# AIM
Pull out every line below that contains the string "what", and copy each one in full.

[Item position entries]
>> BEGIN

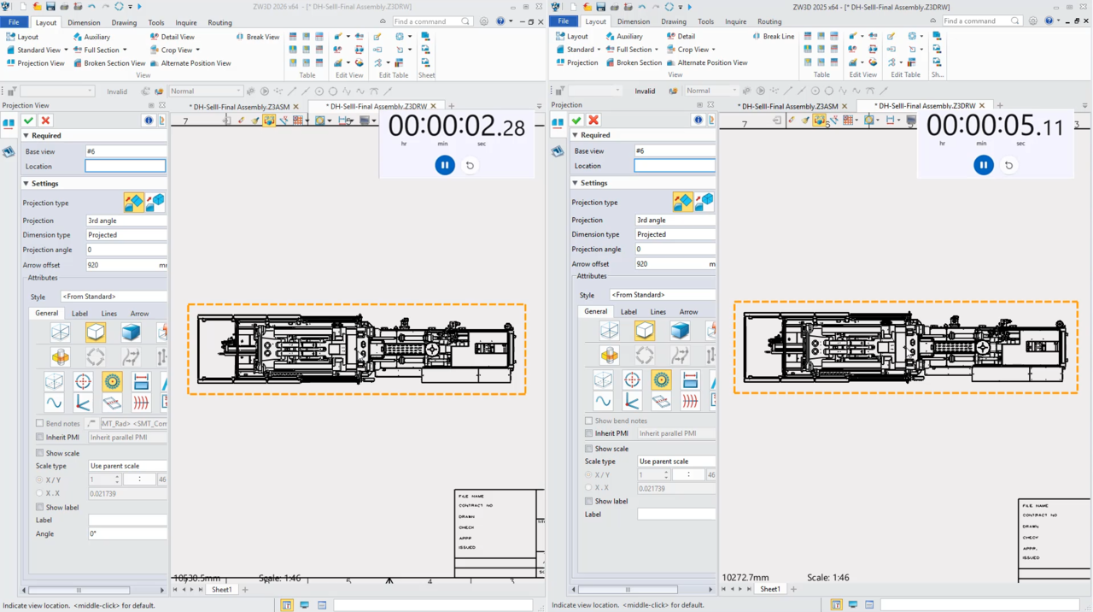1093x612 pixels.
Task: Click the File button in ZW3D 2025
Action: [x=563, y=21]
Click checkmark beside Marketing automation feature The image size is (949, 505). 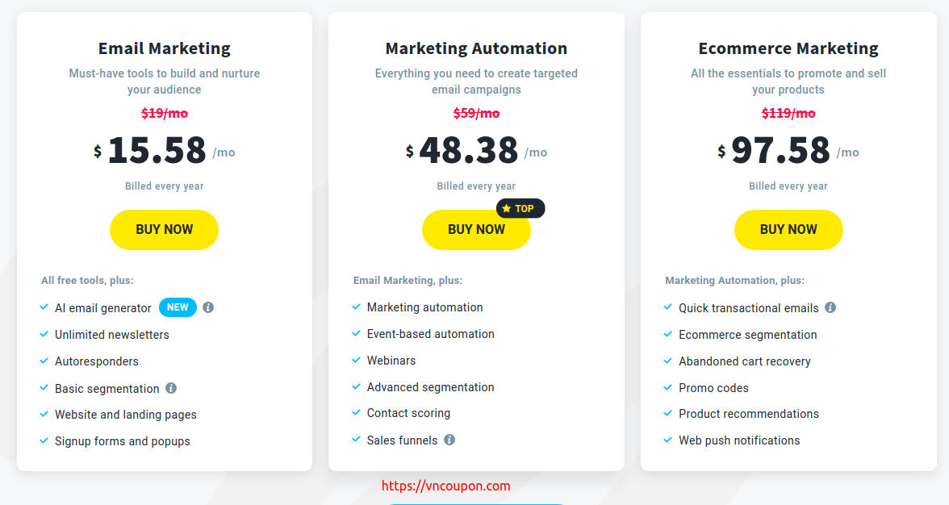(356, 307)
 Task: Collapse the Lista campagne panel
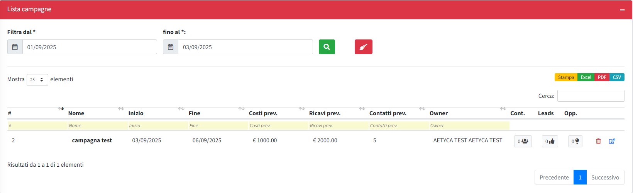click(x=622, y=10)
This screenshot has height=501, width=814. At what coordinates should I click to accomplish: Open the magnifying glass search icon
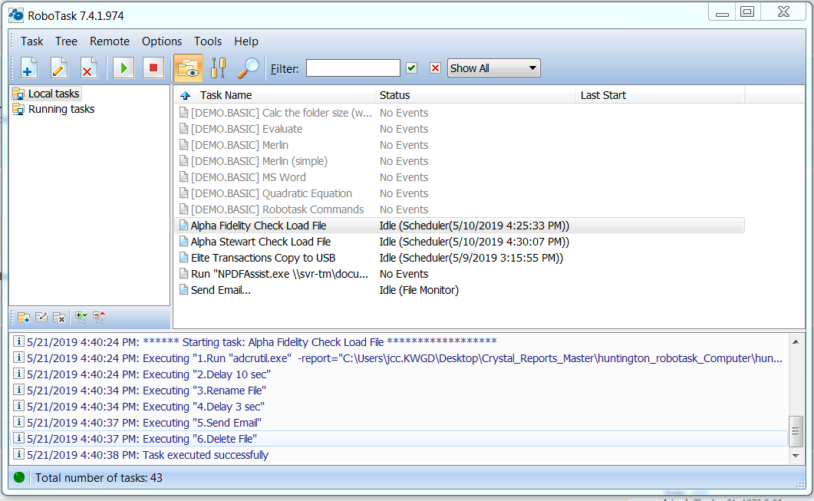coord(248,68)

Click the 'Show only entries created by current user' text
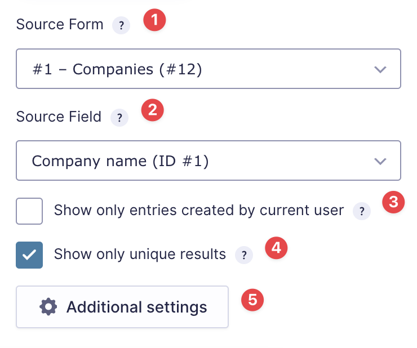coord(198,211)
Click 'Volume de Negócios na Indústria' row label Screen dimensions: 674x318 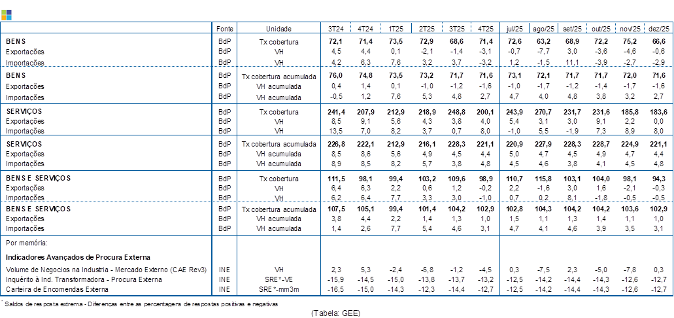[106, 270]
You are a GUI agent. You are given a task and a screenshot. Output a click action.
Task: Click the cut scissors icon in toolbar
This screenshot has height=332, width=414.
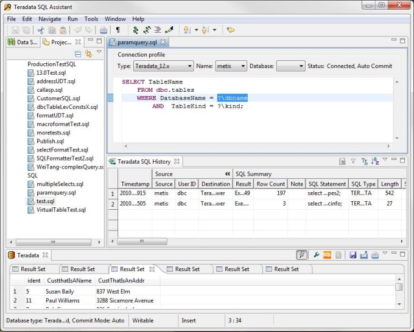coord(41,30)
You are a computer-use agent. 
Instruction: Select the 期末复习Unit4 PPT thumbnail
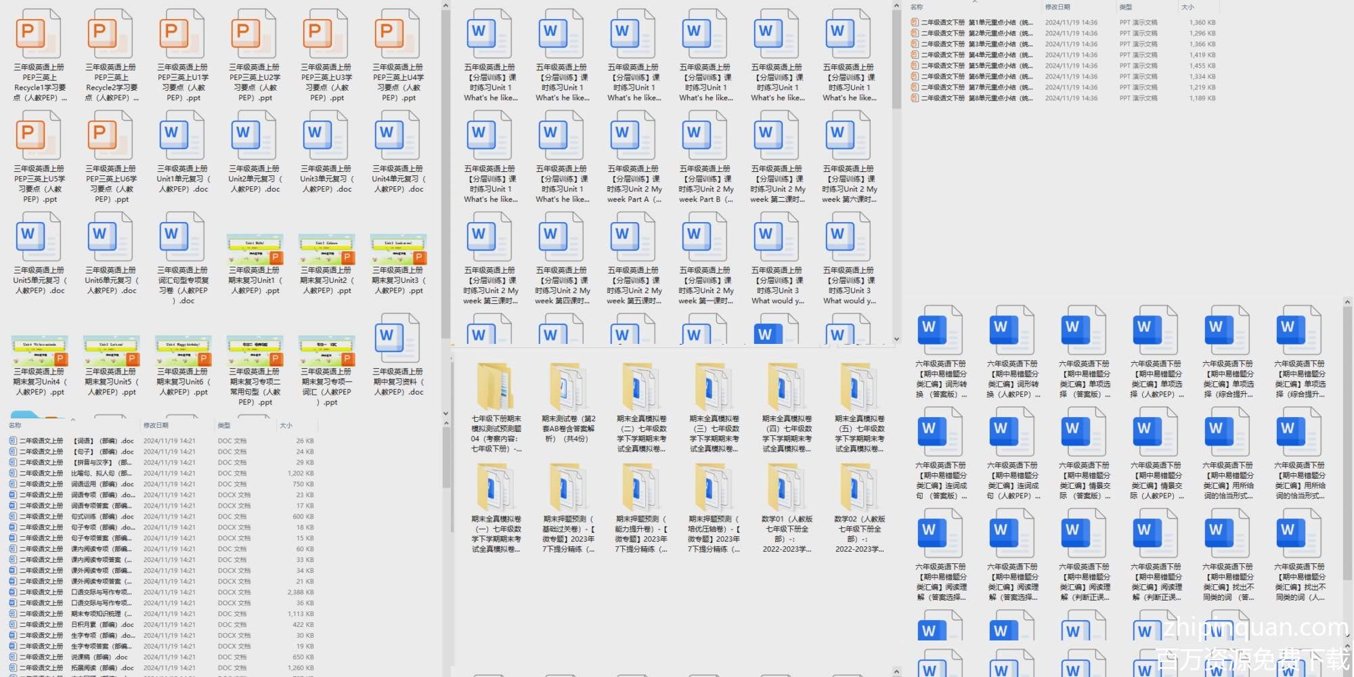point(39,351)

>> END
>> BEGIN

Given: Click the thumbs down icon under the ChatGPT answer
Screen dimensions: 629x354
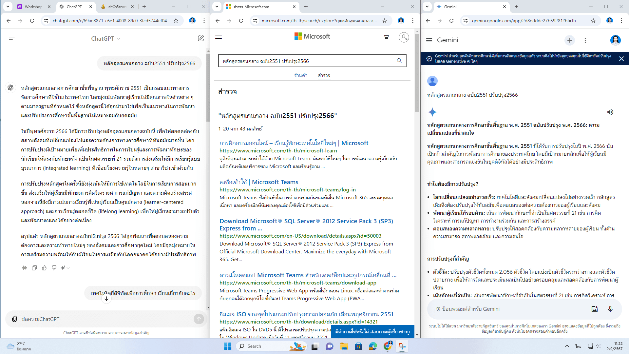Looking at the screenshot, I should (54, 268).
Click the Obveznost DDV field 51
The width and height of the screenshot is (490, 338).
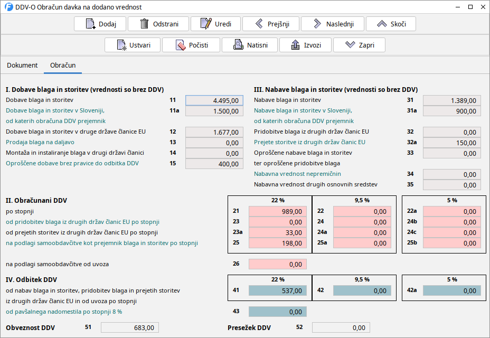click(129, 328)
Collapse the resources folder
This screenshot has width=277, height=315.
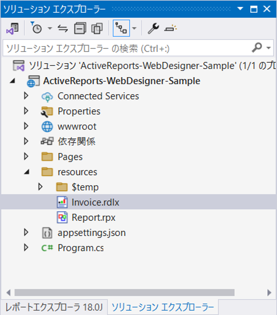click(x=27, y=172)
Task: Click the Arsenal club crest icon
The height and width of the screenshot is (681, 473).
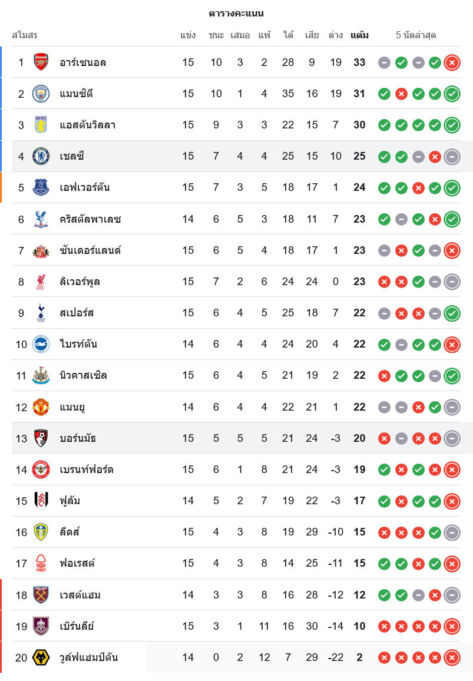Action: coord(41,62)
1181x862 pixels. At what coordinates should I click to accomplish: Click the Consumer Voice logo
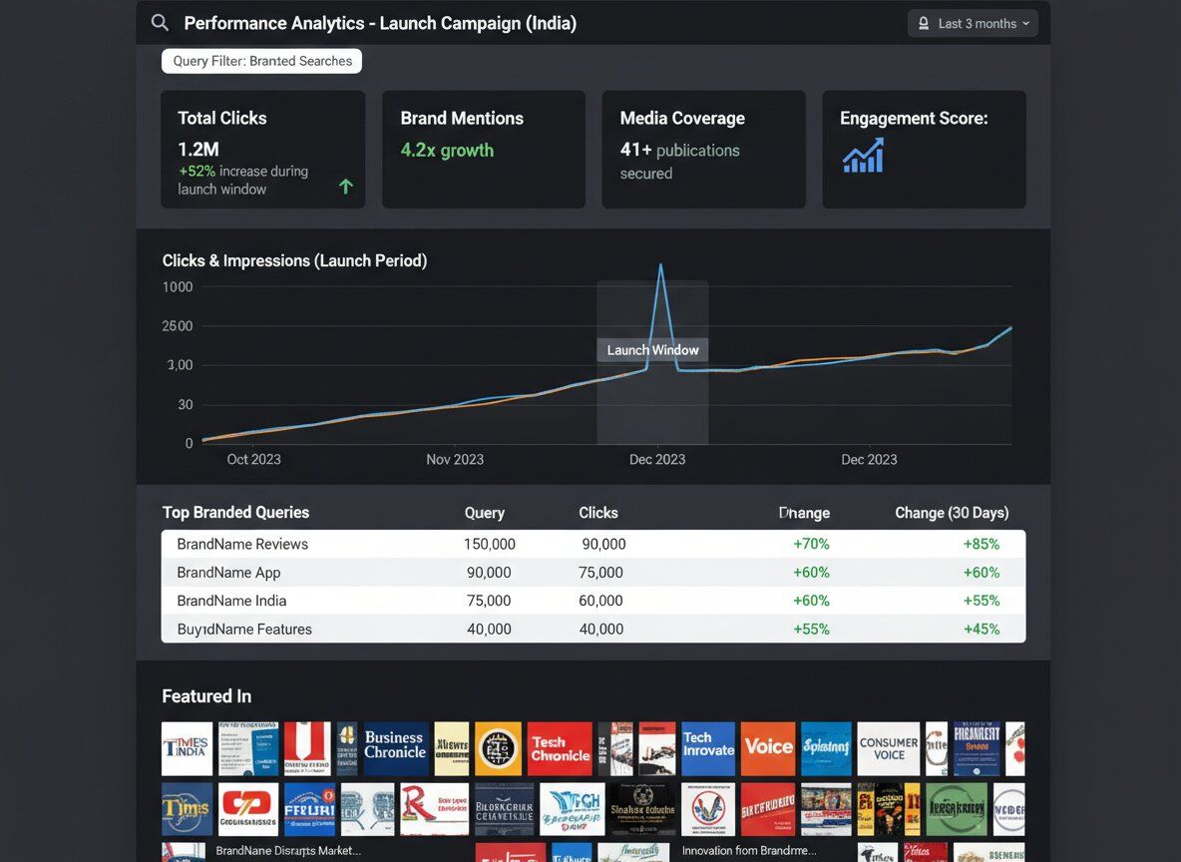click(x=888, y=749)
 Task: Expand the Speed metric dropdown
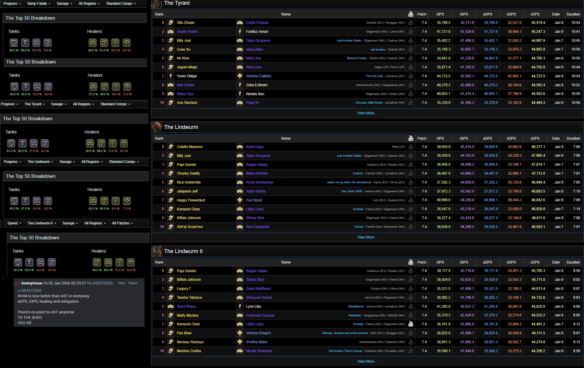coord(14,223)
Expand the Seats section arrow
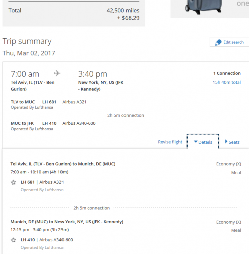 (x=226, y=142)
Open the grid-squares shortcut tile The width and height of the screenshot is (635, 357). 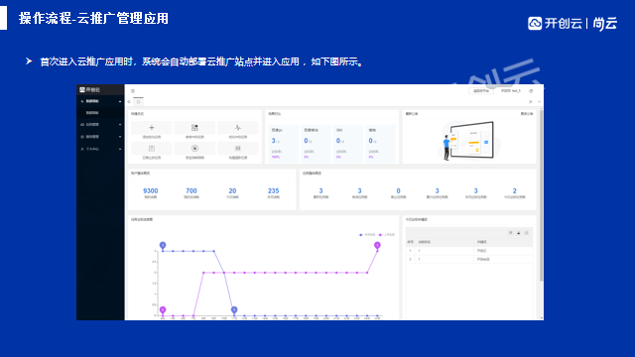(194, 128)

>> END

# SOLUTION BELOW
This screenshot has height=501, width=814. At what coordinates should I click to accomplish: Open the magnifying glass search icon
1181x862 pixels. At what coordinates should I click to accomplish: Click the Consumer Voice logo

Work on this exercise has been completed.